Nos dias 9 e 10 de julho, o governo federal enviou ao Congresso emissários preparados em criar um clima de pânico e insegurança futura junto aos deputados. Enfatizaram que o fundo social não é “social”, mas sim um “fundo soberano”, uma ferramenta de proteção contra a entrada em excesso de moeda estrangeira no país, como forma de evitar a valorização do real. Para esses profetas do caos, os investimentos que pretendemos fazer com nossa emenda poderão trazer a “doença holandesa” ao Brasil. Trata-se de uma grosseira manipulação de fatos ocorridos na Holanda, entre as décadas de 1960 e 1970, quando aquele país vendeu rapidamente seu gás natural e viu a enxurrada de dólares na sua economia fortalecer sua moeda e as importações, mas enfraquecer as suas indústrias.

Nada disso tem relação com um fundo social aplicado (50%) corretamente na educação do país ao longo dos próximos dez anos.

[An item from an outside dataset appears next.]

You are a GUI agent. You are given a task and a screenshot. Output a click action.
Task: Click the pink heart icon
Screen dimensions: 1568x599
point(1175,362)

Enfim, o governo manipulou fatos, distorceu informações e, mais uma vez, quis que prevalecessem os interesses da esfera financeira (a aplicação do fundo no exterior). Vergonhoso, lastimável, inaceitável. Optou por não trocar parte de seus ativos por outro ativo: a educação. Esta, sim, promotora do conhecimento e da ciência e tecnologia, alavancas do desenvolvimento.

A ministra Ideli Salvatti, da Secretaria de Relações Institucionais, professora, ex-dirigente sindical da educação catarinense, com greves e manifestações no currículo, pelas quais chegou a ser deputada estadual e senadora, diz que o governo não “joga a toalha” e que vai tentar reverter a decisão da Câmara Federal. Infelizmente, percebemos que educadores do alto escalão do governo estão lutando contra mais e melhores investimentos para a educação. Talvez, cooptados pela lógica dos interesses financeiros do mercado e de seus próprios interesses no governo.